Given records:
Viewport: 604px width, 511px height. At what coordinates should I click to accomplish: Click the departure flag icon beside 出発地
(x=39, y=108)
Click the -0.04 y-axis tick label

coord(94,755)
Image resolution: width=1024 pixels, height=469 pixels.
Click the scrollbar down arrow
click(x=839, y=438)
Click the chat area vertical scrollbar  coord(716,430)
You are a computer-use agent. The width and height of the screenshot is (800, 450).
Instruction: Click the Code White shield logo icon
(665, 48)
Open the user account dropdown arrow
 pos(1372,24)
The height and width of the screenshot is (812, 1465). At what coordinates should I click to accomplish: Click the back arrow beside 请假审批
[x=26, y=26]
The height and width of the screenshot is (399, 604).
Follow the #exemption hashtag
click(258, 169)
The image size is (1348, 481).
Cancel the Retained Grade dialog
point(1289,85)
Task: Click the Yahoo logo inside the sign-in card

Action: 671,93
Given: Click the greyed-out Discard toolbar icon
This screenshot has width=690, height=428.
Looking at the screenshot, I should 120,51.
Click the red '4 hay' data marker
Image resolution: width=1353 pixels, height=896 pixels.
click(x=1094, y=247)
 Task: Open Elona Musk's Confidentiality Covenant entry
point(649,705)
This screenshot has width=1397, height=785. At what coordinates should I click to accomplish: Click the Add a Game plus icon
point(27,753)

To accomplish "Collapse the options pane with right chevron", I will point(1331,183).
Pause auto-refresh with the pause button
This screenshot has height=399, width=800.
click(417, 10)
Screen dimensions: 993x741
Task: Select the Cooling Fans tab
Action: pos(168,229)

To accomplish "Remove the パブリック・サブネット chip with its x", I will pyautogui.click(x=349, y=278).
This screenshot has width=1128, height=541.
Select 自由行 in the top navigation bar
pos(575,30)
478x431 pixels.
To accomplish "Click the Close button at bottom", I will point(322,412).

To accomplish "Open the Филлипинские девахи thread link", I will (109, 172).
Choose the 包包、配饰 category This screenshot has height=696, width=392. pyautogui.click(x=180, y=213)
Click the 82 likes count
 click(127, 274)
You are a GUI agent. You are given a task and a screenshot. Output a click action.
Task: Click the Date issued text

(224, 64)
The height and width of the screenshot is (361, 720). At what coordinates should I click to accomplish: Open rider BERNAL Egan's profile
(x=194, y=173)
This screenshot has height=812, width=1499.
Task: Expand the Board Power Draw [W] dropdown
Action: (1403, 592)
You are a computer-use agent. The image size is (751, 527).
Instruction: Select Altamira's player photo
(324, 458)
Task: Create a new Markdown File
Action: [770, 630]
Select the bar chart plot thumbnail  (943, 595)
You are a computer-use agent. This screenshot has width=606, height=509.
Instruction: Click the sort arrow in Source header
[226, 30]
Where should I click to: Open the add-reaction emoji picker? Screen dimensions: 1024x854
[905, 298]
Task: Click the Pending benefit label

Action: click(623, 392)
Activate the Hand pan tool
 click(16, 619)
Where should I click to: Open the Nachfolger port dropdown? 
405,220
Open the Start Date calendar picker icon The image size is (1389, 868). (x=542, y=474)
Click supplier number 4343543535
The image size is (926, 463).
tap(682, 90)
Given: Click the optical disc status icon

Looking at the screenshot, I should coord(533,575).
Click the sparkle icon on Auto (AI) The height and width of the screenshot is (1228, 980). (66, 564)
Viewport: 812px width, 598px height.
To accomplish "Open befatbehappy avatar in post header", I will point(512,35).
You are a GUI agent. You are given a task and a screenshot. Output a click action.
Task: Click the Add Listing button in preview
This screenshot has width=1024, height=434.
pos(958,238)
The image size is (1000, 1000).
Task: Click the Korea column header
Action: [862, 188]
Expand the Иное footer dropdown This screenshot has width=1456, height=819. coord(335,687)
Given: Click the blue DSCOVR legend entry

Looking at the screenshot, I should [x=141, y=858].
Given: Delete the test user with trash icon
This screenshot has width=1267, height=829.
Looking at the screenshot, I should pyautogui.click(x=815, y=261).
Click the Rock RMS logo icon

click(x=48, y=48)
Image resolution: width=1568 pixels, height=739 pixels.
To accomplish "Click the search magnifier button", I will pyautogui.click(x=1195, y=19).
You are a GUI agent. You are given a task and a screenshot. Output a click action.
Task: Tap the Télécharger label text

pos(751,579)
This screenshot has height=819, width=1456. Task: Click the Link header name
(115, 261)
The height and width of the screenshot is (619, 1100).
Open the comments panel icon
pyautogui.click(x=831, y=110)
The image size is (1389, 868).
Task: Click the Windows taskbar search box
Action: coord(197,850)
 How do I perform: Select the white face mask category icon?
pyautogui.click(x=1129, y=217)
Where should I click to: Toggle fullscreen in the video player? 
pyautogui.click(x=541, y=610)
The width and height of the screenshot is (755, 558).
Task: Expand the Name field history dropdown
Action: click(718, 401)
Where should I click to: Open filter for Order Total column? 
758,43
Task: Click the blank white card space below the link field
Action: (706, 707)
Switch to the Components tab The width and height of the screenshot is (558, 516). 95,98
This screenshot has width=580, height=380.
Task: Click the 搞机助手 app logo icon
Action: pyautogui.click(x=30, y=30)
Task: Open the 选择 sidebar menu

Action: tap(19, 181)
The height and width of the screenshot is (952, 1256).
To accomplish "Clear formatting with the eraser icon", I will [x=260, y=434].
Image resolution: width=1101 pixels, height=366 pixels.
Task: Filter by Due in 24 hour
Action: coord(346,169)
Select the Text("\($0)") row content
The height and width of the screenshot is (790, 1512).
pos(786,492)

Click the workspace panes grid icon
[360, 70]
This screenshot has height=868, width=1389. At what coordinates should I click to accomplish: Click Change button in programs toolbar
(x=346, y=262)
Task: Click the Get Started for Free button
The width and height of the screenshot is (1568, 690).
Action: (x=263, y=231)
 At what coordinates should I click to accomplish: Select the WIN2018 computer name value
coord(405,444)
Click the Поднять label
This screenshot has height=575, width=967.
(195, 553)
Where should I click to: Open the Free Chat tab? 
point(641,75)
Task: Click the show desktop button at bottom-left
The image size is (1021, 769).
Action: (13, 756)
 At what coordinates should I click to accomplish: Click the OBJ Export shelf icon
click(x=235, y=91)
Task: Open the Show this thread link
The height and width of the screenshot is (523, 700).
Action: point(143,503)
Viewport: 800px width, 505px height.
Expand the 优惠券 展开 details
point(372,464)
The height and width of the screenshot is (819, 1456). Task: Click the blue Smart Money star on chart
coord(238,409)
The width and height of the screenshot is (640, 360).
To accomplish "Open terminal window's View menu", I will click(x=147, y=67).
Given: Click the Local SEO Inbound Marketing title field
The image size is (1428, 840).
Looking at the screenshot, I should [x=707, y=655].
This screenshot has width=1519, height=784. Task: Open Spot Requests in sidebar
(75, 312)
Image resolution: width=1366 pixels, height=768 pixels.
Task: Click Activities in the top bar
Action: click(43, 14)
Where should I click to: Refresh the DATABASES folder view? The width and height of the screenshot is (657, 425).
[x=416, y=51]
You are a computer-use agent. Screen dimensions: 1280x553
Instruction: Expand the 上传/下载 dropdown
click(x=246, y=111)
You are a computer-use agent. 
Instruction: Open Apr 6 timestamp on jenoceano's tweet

What you need to do: Copy out the lines of the records from the line with "478x431 pixels." to the line with "will (109, 172).", both included, without changing anything.

Answer in full:
478x431 pixels.
To accomplish "Click the Close button at bottom", I will point(322,412).

To accomplish "Open the Филлипинские девахи thread link", I will (109, 172).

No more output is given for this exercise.